# What to work on
Copy the entries below verbatim, from the line containing "This screenshot has height=1063, width=2576." through the line containing "(779, 480).", including both of those lines.

# Data provided
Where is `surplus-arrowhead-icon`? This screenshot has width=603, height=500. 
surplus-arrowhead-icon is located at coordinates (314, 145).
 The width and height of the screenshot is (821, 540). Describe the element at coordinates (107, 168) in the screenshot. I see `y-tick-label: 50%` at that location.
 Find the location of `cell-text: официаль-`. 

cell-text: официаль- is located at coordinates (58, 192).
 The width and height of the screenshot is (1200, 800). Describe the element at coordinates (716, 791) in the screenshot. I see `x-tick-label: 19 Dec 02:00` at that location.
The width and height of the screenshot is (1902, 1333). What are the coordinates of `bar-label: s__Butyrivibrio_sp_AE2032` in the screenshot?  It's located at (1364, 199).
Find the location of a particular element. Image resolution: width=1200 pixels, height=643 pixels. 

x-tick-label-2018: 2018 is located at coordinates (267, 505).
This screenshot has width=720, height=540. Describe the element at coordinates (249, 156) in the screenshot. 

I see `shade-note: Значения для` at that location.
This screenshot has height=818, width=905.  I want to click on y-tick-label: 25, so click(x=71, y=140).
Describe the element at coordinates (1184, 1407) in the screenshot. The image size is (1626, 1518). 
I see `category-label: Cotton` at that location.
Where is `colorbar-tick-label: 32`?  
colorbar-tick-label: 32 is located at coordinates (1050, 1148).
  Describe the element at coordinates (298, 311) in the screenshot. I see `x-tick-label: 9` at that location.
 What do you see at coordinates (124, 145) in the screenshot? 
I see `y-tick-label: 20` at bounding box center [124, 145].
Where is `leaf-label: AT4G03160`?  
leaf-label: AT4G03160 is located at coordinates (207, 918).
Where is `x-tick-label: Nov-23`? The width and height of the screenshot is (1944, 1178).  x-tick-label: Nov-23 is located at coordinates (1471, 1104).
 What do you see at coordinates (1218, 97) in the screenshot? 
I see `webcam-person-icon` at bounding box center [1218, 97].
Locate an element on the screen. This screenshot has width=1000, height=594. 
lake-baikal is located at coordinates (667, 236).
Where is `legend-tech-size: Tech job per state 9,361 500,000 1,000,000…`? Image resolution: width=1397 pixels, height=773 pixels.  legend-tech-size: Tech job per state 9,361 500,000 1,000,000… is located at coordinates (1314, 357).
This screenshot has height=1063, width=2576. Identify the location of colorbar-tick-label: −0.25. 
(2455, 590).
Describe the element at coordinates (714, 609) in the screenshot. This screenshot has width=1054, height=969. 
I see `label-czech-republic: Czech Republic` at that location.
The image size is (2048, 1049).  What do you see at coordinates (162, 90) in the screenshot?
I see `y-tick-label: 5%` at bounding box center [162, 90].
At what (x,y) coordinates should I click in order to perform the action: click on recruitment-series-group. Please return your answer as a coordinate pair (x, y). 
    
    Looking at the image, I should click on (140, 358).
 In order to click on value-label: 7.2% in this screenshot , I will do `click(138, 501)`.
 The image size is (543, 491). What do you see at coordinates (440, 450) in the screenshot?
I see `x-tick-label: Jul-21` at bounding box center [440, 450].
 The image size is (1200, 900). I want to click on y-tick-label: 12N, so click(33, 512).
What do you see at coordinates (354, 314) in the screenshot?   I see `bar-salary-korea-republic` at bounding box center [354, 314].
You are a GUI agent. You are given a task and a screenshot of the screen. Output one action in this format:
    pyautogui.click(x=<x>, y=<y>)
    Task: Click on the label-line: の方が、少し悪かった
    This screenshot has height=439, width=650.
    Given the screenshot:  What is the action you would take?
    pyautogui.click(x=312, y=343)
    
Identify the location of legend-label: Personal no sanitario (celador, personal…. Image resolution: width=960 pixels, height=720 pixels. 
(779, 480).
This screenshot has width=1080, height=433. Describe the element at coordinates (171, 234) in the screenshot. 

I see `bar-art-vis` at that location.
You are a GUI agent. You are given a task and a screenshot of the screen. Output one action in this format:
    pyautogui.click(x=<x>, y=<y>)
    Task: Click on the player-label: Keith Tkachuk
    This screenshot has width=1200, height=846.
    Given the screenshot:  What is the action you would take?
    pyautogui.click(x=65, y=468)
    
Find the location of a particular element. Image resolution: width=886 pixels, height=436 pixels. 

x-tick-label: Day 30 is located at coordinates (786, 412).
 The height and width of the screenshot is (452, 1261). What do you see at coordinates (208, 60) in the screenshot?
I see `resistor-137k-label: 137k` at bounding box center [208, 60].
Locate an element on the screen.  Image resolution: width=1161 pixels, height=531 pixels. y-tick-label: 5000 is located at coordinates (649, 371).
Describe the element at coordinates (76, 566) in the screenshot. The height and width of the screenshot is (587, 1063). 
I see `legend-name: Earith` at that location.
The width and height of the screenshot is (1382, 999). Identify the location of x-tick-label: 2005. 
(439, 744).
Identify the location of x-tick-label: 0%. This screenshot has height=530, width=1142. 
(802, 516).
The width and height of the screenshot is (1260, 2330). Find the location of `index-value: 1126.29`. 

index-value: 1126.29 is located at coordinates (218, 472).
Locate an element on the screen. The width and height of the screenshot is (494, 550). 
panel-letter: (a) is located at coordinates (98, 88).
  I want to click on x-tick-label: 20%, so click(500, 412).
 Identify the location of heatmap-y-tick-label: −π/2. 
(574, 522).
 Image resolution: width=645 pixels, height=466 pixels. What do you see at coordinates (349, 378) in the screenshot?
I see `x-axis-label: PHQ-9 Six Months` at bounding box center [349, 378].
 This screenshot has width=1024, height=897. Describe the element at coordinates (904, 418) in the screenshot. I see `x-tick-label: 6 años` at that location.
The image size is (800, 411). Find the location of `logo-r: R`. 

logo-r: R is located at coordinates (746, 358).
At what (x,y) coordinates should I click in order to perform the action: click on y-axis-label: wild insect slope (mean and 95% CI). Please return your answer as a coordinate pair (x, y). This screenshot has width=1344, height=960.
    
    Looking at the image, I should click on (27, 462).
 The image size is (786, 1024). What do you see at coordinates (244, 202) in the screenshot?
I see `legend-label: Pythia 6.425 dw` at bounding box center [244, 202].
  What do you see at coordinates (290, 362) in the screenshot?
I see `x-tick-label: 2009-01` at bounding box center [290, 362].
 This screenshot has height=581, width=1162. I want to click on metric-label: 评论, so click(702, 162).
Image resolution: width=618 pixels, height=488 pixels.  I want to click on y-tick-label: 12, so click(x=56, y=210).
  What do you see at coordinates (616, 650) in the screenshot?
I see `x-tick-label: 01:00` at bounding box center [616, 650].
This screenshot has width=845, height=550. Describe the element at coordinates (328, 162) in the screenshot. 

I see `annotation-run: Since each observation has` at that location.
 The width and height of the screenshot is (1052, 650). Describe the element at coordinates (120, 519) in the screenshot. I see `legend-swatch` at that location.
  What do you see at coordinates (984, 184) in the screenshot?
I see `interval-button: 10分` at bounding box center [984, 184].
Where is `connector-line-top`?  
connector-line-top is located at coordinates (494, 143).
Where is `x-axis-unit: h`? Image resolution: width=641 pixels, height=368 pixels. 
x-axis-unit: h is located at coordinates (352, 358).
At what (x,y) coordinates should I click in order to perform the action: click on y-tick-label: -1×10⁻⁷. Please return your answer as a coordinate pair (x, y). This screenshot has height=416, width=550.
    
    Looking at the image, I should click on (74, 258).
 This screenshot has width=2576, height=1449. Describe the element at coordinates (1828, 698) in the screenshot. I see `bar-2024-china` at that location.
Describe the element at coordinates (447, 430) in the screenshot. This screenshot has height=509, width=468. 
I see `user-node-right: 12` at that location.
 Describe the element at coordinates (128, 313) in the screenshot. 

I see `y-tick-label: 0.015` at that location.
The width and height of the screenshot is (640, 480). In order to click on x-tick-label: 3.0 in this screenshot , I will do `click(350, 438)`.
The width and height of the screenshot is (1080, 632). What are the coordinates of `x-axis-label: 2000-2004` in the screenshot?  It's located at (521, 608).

# Exercise result
This screenshot has height=1063, width=2576. Identify the location of colorbar-tick-label: −0.25. 
(2455, 590).
Describe the element at coordinates (714, 609) in the screenshot. This screenshot has width=1054, height=969. 
I see `label-czech-republic: Czech Republic` at that location.
The image size is (2048, 1049).  What do you see at coordinates (162, 90) in the screenshot?
I see `y-tick-label: 5%` at bounding box center [162, 90].
At what (x,y) coordinates should I click in order to perform the action: click on recruitment-series-group. Please return your answer as a coordinate pair (x, y). 
    
    Looking at the image, I should click on (140, 358).
 In order to click on value-label: 7.2% in this screenshot , I will do `click(138, 501)`.
 The image size is (543, 491). What do you see at coordinates (440, 450) in the screenshot?
I see `x-tick-label: Jul-21` at bounding box center [440, 450].
 The image size is (1200, 900). I want to click on y-tick-label: 12N, so click(33, 512).
What do you see at coordinates (354, 314) in the screenshot?   I see `bar-salary-korea-republic` at bounding box center [354, 314].
You are a GUI agent. You are given a task and a screenshot of the screen. Output one action in this format:
    pyautogui.click(x=<x>, y=<y>)
    Task: Click on the label-line: の方が、少し悪かった
    This screenshot has height=439, width=650.
    Given the screenshot:  What is the action you would take?
    pyautogui.click(x=312, y=343)
    
Identify the location of legend-label: Personal no sanitario (celador, personal…. Image resolution: width=960 pixels, height=720 pixels. 
(779, 480).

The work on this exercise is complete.